(Text excerpt)
- - - - -

Wow, that is a really powerful tool. I am looking at it now. Rolling my own does appeal to me. Every project I try to learn/try something new, the skills I would get from this, would help tremendously with future projects.
Thank you
You’re welcome!
Note also that all the components in a design are just suggestions. If you go into the BOM, you can go in and select alternatives, and it shows you what the criteria were for its component selection. So if it’s suggesting a brand your favorite distributor doesn’t carry, you can find another. (Indeed, the caps it recommends the most are now being obsoleted by MuRata, so I’ve been going in and selecting others.) You can also change the criteria, if you e.g. wanna see the effect of a different value. Then re-run the simulations and it will reflect the changed components. (Like on one design where I asked it to make an 18V boost, but to see how it’d work as a variable-voltage supply, changed the values of the feedback resistors to make it output 5V.) Also, in the simulations, you can change things like the input voltage (and its source impedance, etc). Crazy powerful for a free web tool.

- - - - -

Lines of data:
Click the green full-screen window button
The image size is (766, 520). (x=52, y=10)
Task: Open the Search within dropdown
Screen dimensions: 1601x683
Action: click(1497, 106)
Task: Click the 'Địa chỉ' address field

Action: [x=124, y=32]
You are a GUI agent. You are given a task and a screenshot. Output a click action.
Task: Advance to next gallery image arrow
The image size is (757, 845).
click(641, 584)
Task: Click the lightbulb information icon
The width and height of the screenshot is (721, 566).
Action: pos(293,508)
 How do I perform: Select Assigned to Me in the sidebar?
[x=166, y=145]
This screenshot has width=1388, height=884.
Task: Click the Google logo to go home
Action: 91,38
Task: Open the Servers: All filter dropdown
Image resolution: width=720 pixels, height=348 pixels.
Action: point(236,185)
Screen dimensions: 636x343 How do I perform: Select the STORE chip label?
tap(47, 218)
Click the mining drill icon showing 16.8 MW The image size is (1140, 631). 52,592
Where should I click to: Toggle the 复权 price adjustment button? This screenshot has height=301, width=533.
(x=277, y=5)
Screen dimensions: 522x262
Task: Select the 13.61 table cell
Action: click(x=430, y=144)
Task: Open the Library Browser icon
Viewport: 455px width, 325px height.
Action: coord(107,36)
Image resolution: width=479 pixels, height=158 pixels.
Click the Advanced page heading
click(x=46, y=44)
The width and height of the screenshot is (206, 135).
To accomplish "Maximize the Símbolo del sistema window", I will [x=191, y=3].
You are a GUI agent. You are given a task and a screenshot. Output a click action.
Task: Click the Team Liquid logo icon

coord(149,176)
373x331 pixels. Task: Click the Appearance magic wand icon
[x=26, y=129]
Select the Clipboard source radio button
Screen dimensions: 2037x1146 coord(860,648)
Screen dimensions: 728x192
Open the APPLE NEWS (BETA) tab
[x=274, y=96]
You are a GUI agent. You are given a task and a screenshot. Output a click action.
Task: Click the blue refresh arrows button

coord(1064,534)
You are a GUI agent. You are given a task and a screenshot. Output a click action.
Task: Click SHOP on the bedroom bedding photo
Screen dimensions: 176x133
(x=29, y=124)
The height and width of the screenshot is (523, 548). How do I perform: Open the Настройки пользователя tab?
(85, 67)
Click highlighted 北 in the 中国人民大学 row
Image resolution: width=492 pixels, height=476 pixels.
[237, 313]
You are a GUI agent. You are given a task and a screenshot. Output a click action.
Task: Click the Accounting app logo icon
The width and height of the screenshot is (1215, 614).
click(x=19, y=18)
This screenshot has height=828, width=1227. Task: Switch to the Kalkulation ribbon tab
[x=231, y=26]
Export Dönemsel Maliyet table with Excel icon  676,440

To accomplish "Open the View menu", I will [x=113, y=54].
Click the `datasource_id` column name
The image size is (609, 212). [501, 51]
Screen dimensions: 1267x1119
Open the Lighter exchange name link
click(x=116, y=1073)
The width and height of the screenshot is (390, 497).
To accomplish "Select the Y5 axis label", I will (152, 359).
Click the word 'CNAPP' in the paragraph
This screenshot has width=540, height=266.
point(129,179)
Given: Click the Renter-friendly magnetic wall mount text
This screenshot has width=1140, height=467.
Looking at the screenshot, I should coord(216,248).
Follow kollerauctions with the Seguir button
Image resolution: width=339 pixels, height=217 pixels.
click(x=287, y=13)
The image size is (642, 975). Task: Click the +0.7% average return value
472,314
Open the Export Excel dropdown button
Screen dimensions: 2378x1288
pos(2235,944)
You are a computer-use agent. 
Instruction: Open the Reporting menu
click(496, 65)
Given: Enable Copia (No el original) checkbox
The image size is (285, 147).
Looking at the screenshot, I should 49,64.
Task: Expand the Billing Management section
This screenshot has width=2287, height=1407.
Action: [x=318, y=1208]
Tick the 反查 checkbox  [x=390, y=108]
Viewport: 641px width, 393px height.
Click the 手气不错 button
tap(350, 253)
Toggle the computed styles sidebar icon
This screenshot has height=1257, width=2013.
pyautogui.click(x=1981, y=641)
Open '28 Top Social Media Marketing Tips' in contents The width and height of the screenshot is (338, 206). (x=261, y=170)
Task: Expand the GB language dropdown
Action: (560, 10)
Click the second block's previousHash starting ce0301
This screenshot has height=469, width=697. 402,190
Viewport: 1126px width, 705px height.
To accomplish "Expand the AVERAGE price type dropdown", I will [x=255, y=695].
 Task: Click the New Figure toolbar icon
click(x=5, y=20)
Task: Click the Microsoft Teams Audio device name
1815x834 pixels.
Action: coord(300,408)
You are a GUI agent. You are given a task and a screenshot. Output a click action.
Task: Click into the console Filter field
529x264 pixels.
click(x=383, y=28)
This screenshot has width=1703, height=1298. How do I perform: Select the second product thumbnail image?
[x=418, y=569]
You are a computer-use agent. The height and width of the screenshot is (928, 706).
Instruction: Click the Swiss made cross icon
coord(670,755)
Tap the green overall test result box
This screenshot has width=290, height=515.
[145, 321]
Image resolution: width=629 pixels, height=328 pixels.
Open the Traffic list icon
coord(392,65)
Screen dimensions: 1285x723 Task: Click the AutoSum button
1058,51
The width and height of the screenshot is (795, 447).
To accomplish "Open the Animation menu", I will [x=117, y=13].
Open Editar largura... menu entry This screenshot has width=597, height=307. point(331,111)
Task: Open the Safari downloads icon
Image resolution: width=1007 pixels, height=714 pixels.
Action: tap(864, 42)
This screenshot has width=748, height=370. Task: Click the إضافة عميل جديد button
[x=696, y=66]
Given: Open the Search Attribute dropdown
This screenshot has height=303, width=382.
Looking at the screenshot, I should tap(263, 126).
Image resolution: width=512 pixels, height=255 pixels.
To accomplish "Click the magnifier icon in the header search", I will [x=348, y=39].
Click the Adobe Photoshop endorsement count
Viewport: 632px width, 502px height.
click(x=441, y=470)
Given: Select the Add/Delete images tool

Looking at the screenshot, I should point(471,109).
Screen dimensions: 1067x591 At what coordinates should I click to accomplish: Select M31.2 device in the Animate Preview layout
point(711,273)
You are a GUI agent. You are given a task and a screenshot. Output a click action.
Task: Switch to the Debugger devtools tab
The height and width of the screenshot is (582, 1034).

- - - - -

(Given instruction A)
In the forum thread, which manufacturer is making obsolete the capacitors that the tool recommends most?
(Given instruction B)
Echo the forum thread word for word, starting at "Note also that" and ending after "free web tool.".

(Final result A)
MuRata

(Final result B)
Note also that all the components in a design are just suggestions. If you go into the BOM, you can go in and select alternatives, and it shows you what the criteria were for its component selection. So if it’s suggesting a brand your favorite distributor doesn’t carry, you can find another. (Indeed, the caps it recommends the most are now being obsoleted by MuRata, so I’ve been going in and selecting others.) You can also change the criteria, if you e.g. wanna see the effect of a different value. Then re-run the simulations and it will reflect the changed components. (Like on one design where I asked it to make an 18V boost, but to see how it’d work as a variable-voltage supply, changed the values of the feedback resistors to make it output 5V.) Also, in the simulations, you can change things like the input voltage (and its source impedance, etc). Crazy powerful for a free web tool.